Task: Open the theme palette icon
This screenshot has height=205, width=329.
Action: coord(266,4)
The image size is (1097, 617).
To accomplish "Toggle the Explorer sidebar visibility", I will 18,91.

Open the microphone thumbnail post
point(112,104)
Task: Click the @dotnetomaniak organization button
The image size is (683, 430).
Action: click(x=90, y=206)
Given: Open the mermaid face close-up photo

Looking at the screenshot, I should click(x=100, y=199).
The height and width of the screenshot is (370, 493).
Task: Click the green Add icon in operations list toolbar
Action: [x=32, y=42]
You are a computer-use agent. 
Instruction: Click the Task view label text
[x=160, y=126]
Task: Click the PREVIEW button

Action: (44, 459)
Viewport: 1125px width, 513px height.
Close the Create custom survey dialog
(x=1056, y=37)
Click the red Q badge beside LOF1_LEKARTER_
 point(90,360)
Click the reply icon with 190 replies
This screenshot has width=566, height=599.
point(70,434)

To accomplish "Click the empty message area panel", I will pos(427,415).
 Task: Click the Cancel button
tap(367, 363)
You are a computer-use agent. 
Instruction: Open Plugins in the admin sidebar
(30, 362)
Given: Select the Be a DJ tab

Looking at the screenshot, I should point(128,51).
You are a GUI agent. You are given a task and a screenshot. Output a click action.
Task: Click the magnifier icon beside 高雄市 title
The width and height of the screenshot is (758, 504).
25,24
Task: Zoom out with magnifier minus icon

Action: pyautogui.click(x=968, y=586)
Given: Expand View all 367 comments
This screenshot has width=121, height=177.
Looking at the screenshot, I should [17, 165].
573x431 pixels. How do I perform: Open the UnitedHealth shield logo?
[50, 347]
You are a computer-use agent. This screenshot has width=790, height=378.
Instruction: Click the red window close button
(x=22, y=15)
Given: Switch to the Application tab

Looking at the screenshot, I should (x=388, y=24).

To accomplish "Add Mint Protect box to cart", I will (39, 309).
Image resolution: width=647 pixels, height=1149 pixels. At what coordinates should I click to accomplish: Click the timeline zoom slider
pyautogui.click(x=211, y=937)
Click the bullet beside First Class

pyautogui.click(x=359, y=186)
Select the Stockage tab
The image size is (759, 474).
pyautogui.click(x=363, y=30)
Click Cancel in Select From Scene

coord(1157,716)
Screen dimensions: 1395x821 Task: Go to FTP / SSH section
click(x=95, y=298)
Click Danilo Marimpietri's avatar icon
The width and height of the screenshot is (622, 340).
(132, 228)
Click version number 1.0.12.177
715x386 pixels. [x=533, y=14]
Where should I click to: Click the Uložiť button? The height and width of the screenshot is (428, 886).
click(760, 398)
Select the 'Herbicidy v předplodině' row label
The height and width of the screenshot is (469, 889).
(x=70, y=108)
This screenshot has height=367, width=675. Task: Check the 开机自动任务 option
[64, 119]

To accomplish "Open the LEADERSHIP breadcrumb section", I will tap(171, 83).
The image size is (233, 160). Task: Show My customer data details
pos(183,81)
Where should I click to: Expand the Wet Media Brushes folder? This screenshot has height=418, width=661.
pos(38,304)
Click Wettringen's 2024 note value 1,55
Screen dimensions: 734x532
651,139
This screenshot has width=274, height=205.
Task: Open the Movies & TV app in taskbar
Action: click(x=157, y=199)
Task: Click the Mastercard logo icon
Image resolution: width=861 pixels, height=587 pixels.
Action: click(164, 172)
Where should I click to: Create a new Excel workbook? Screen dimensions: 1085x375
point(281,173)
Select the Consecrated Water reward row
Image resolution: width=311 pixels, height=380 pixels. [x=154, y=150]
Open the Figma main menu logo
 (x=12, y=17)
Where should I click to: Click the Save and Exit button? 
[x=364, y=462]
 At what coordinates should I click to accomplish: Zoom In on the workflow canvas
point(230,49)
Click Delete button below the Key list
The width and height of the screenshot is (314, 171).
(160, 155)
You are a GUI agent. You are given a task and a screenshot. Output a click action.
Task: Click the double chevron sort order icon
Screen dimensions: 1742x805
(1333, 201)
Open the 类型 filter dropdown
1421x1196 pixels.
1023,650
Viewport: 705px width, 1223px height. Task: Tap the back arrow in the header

* * * * * * *

Lines holding "Viewport" are the ones to copy; find all of them in the listing.

**RESULT BELOW**
Viewport: 1125px width, 513px height.
Viewport: 705px width, 1223px height. Task: Tap the back arrow in the header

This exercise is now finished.